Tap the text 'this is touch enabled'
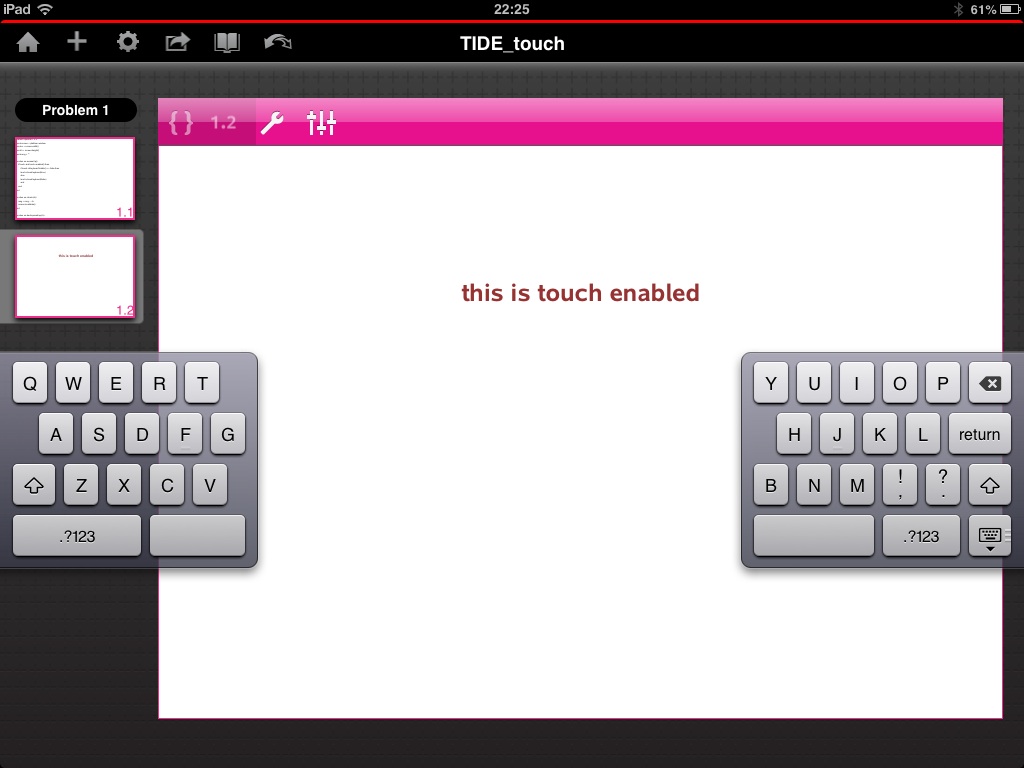 coord(580,293)
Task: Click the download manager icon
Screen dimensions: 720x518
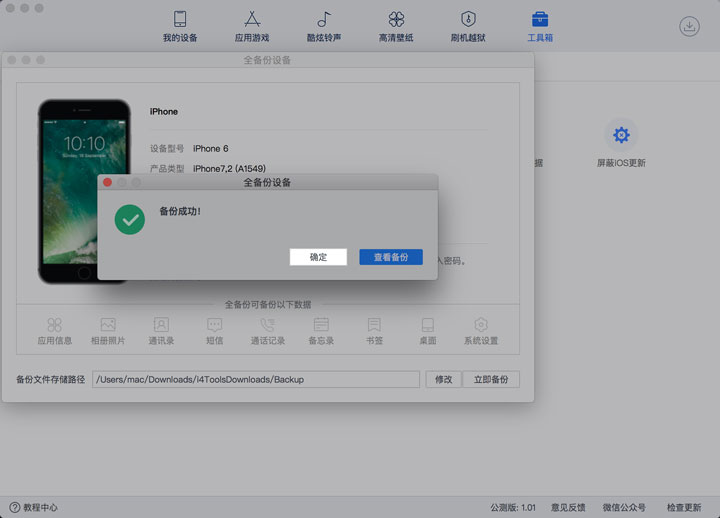Action: [x=690, y=27]
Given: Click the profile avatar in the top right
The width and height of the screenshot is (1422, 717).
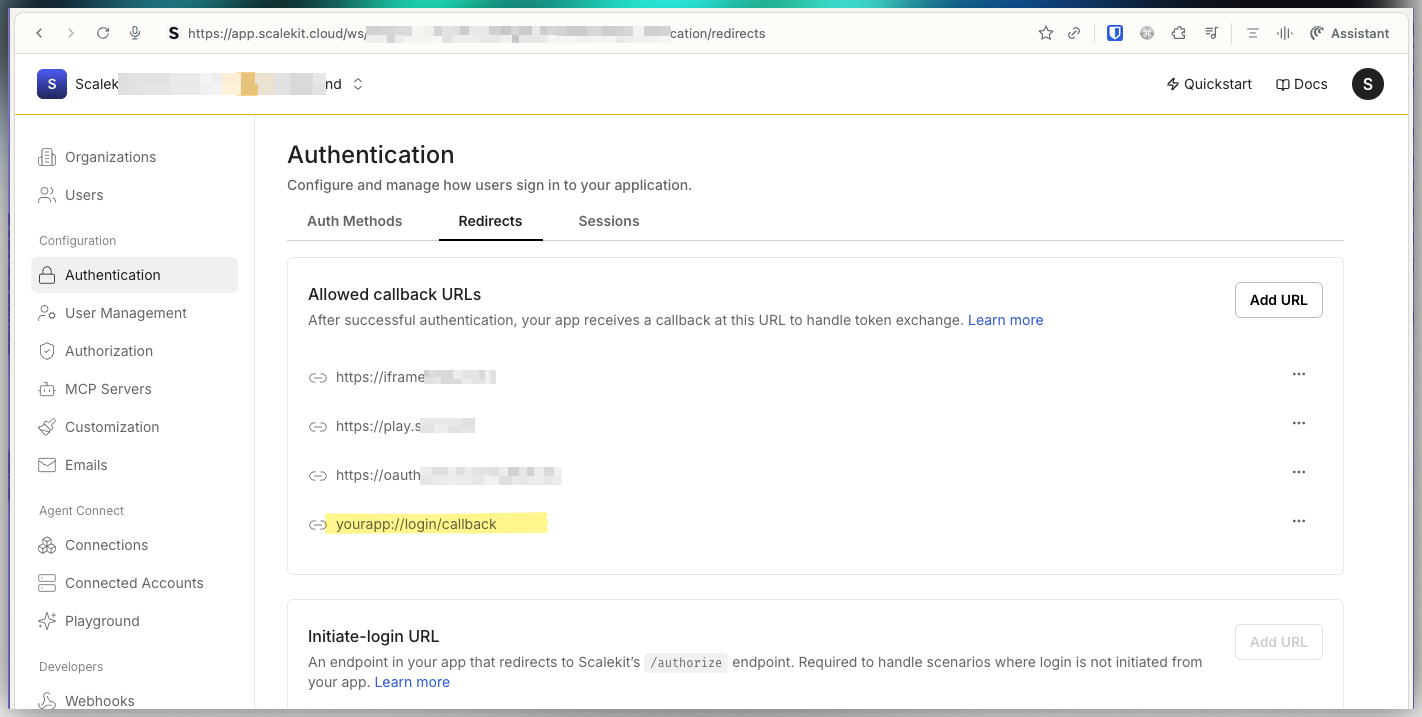Looking at the screenshot, I should point(1367,84).
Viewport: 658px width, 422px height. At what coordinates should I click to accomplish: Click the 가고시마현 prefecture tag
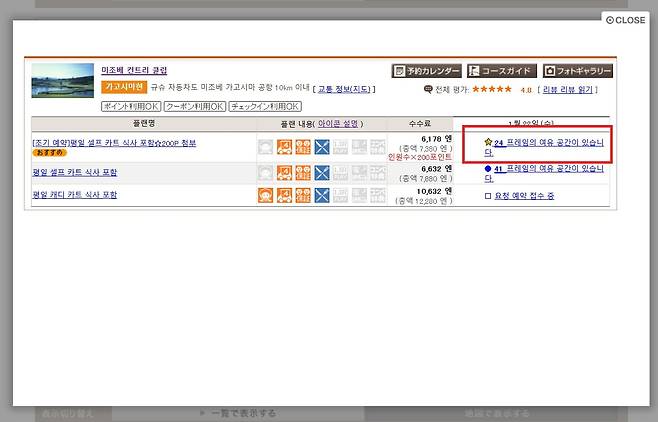[x=125, y=88]
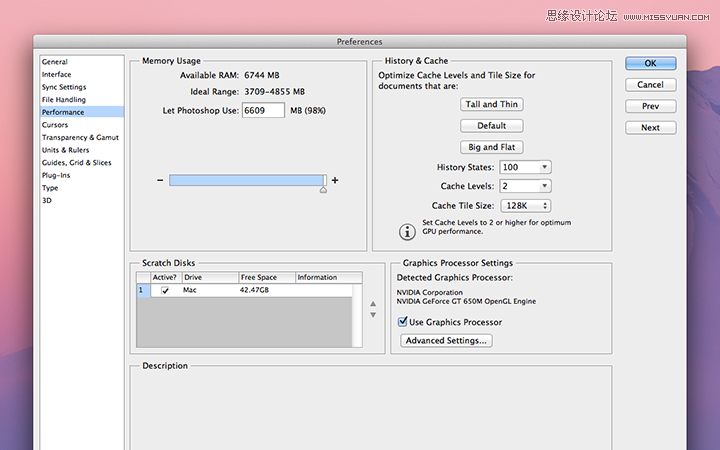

*ACTIVITY*. Print the records above again exactly. Leave out the images.

*SOLUTION TO THE EXERCISE*.
Tap the text 'this is touch enabled'
 coord(580,293)
Task: Click the download manager icon
Screen dimensions: 720x518
Action: [x=690, y=27]
Given: Click the profile avatar in the top right
The width and height of the screenshot is (1422, 717).
Looking at the screenshot, I should point(1367,84).
Viewport: 658px width, 422px height. At what coordinates should I click to accomplish: Click the 가고시마현 prefecture tag
[x=125, y=88]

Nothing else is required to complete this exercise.